The Art That Goes on Strike

At Sale Docks in Venice—a self-managed and independent space that serves as a meeting point between art and activism—the exhibition People’s Liberation dissolves the boundaries between exhibition, participation, and political practice, highlighting how every artistic device is also economic and relational.

A Palestinian flag fixed to the entrance welcomes visitors from outside. Next to the captions, a transparent donation box and a table of Taring Padi’s merchandise stand, where a young woman explains what can be freely taken, inviting visitors to support the project with a voluntary contribution. This passage not only signals a political stance but also immediately introduces the visitor into a different economic model. Before even seeing the artworks, one is already involved in an informal micro-economy based on exchange and direct support, in which value is built through relationships. In a system that rejects the logic of cultural consumption and replaces it with shared responsibility, you do not enter as a simple spectator but as a participant .

The space appears inhabited, almost domestic: people linger, talk, and move without the silent distance typical of institutional exhibitions. There is no imposed code, but rather a movement one learns from within—a rhythm that immediately orients the body’s behavior. In this sense, Sale Docks puts into practice what it has been theorizing for years: returning art to a dimension of common use, withdrawing it from the form of product, or of an experience deprived of vital impulse. 

Within this context, People’s Liberation takes shape, composed of large banners (measuring 450×450 cm) created from 2022 to today by the collective Taring Padi, which since its beginnings has used art as a tool for political mobilization and shared pedagogy. Founded in 1998 in Yogyakarta (Indonesia), after the fall of Suharto’s regime, the group proposes a vision of art as a practice of organization, resistance, and solidarity, weaving together aesthetic and social dimensions to form a synthetic fabric in which political action itself becomes the synthesis of spontaneous, heterogeneous, and collective impulses that emerged after the collapse, even the semantic one, of the thirty-year authoritarian regime known as the New Order (Orde Baru). Painted on large canvas surfaces with acrylic colors, the works arise from common processes that unite the energy of demonstrations with the manual activity of collective making.

The walls of Sale Docks are entirely covered by these monumental banners, difficult to contain within a single gaze or to photograph in their entirety. Dense and layered, the images entwine mythical and political figures, slogans, and anti-colonial symbols in a rhythm that is both visual and musical. Among the phrases—now part of the global language of protest—appear “Abolish Fascism, Organize Autonomy,” “From the river to the sea, Palestine will be free,” and “People Justice is Life.” These are not captions but a militant visual language in which text and image coexist in the same communicative urgency. 

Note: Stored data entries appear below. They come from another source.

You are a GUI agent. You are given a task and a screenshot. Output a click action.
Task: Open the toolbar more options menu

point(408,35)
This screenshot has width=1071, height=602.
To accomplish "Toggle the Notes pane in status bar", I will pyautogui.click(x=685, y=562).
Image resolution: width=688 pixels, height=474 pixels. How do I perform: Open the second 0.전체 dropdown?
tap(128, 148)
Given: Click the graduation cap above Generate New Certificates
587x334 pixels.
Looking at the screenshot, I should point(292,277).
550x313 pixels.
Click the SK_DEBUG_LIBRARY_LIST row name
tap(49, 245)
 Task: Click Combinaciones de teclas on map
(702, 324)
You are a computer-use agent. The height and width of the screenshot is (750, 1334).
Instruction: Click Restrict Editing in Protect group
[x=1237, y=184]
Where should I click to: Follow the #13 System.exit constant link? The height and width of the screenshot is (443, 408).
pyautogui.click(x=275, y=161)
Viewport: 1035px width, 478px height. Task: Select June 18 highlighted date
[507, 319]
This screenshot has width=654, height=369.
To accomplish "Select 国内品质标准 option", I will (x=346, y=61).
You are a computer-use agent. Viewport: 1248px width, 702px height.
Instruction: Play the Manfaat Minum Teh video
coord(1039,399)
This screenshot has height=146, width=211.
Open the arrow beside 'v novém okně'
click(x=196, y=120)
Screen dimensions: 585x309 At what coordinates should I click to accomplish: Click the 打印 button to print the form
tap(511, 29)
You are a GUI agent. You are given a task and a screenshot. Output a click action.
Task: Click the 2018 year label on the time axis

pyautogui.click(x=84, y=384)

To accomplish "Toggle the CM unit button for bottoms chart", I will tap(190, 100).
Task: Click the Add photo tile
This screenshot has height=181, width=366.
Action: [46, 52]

Taring Padi, People’s Liberation, Collective Banner, 2023-2026. Exhibition View, Sale Docks. Photo Leonardo Gava.

Within the banners emerge direct references to the current political moment: placards such as “No to the genocide pavilion at the Biennale,” responding to the controversial participation of Israel and Russia in the Venice Biennale; a bandana reading “Food not bombs,” opposing the production of death to the need for life; and people gathered around a fire beneath a red setting sun, an image of brotherhood and collective rebirth. Every centimeter of canvas is crossed by colors, words, and signs: nothing is decorative; everything contributes to a choral narrative of struggle, solidarity, and hope.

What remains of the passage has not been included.